Weather-wise, Hamlin picked a doozy of a day to make his appearance. Buffalo is one of those teams based in America’s “Northcoast”—think Cleveland, Green Bay, Chicago, Minneapolis—who love nothing more than mucking around in the snow. And while Cincinnati isn’t exactly Miami or Los Angeles, it is a southern Ohio border town and is practically in Kentucky. No, chalk up weather conditions as another of Buffalo’s supposed allies on this day.
And it snowed, alright. The City of Buffalo had survived a blizzard in December, but its beloved Bills couldn’t survive the blizzard of passes and touchdowns poured down on them by the Bengals. At the end of the game, it wasn’t the Bills making snow angels on the field but the Bengal’s defense after intercepting a pass thrown by Bills quarterback Josh Allen.

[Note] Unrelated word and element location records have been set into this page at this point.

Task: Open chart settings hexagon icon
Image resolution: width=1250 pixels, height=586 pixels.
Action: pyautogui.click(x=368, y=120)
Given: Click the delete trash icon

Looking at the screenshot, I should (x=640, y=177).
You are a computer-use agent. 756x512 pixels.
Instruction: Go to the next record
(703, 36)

The Bengals won 27-10, which was not how the football gods were supposed to operate on this day. This was not what destiny had seemed to be offering a Buffalo team that, prior to Sunday, were 13-1 at home in the playoffs—the greatest home winning percentage in NFL history—and were favored by 7 ½ points over Cincinnati.

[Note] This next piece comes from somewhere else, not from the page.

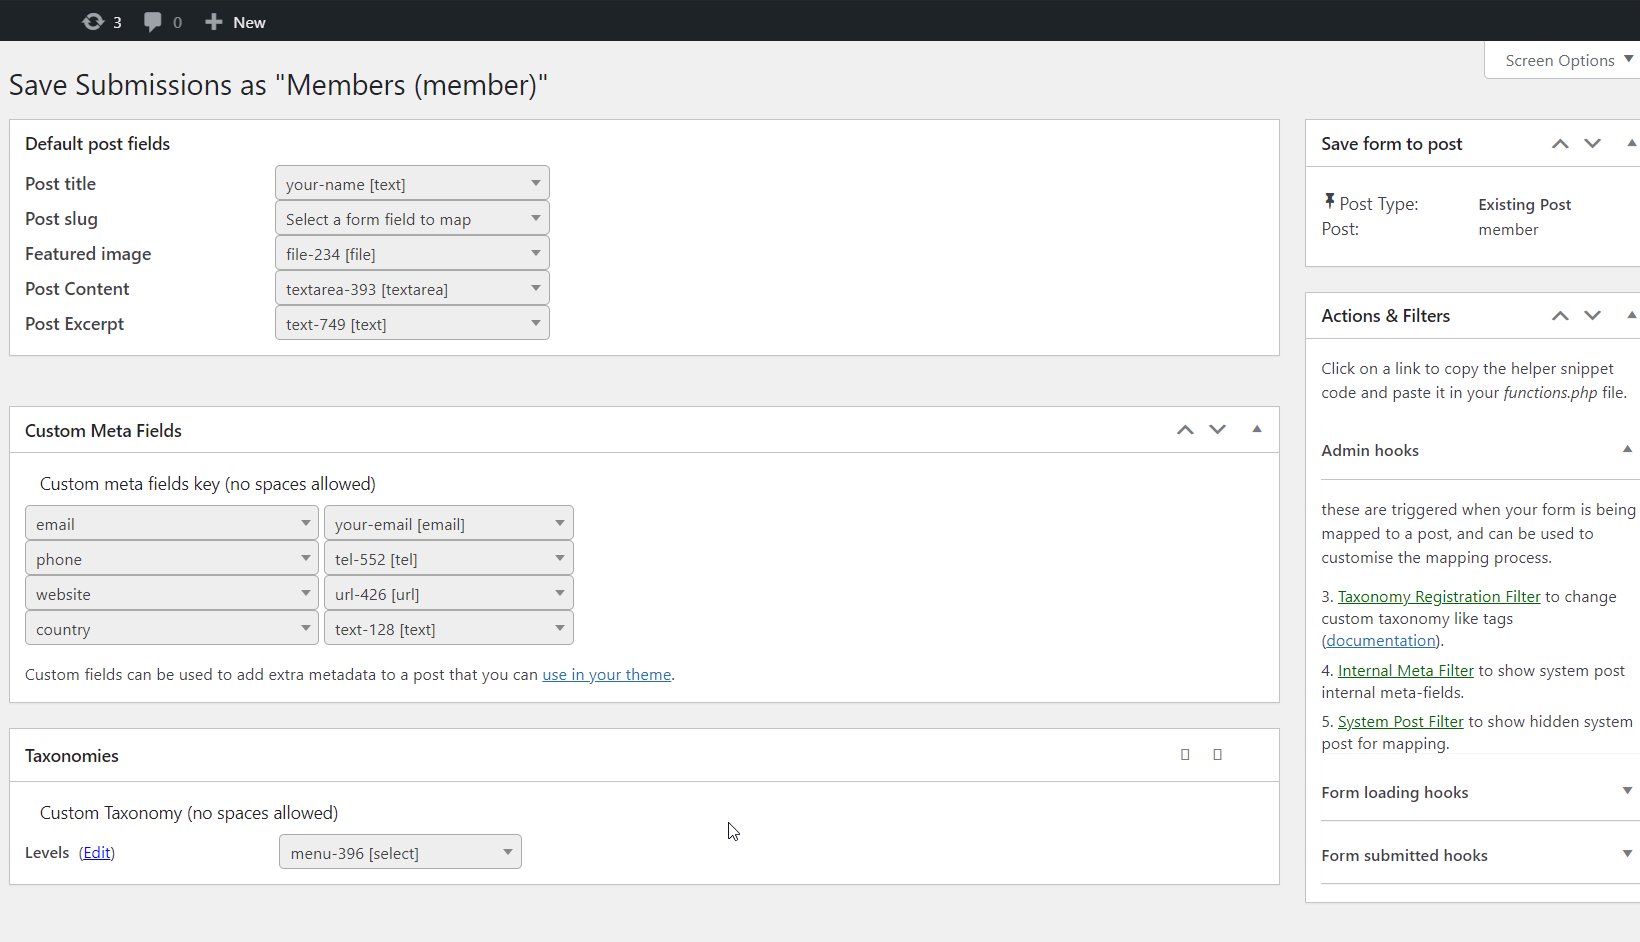Click the System Post Filter link
The image size is (1640, 942).
pyautogui.click(x=1399, y=720)
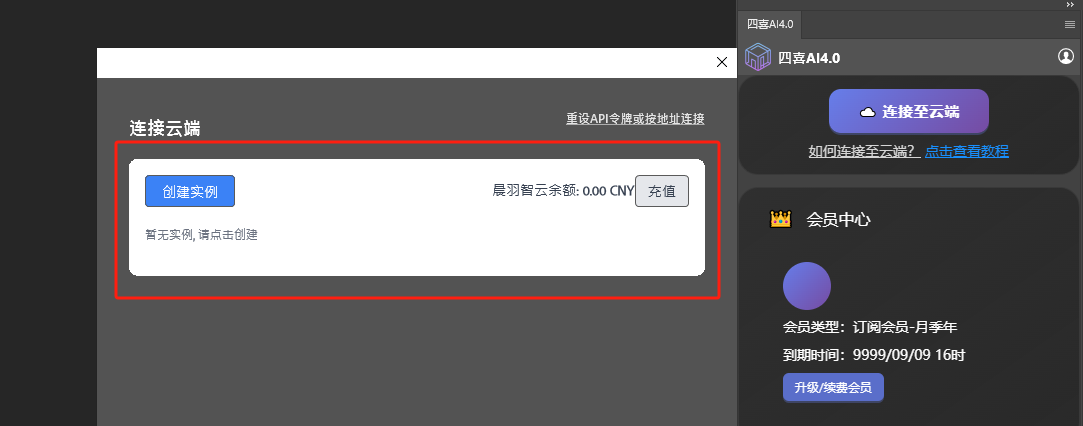Collapse the panel using the double-arrow icon

[1070, 4]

After the game, Bengals coach Zak Taylor fielded numerous questions that certainly seemed to probe around the edges of what it felt like to come in as an underdog and beat the odds against Buffalo. Taylor saw right through the carefully worded questions and addressed the underdog narrative head on.
“Everybody wants to create a narrative we lack confidence. We’re very confident,” said Taylor. “It doesn’t matter what anybody thinks about us. We don’t care who’s favored, who’s not. We’re built for this. We have leadership at every position.”
And how did Taylor want his troops to view their task of beating the Bills and their 13-1 home playoff record?
Some might have sought to ignore the statistic altogether, but Taylor decided to draw his team’s attention to it. “I wanted to show that number to the team because I knew what it would do to them,” he explained. “It wouldn’t put fear into them that we were walking into that environment that people don’t win in. It would be the opposite… We had to beat them one time in a row.”
One time in a row.
The Bengals looked at that statistic of 13-1 and focused not on the 13 but on the one, as in the one game they had to find a way to beat their so-called destiny. And so they did what the smart money thought they most likely would not do: they ran in the snow and passed in the snow and tackled in the snow until, with all of the Northcoast and much of the world rooting against them, they read their lines from a different script than the rest of us and won.
Destiny, it would seem, is far more amenable to our input than is usually thought, and how we react to the narrative into which we have been written is ours to choose. Buffalo might bounce back next year and make another run that brings glory and restores honor to its fans. Let’s hope so!
But if this happens it will likely be because they’ve mastered the one challenge that matters most: the one in front of them at that moment.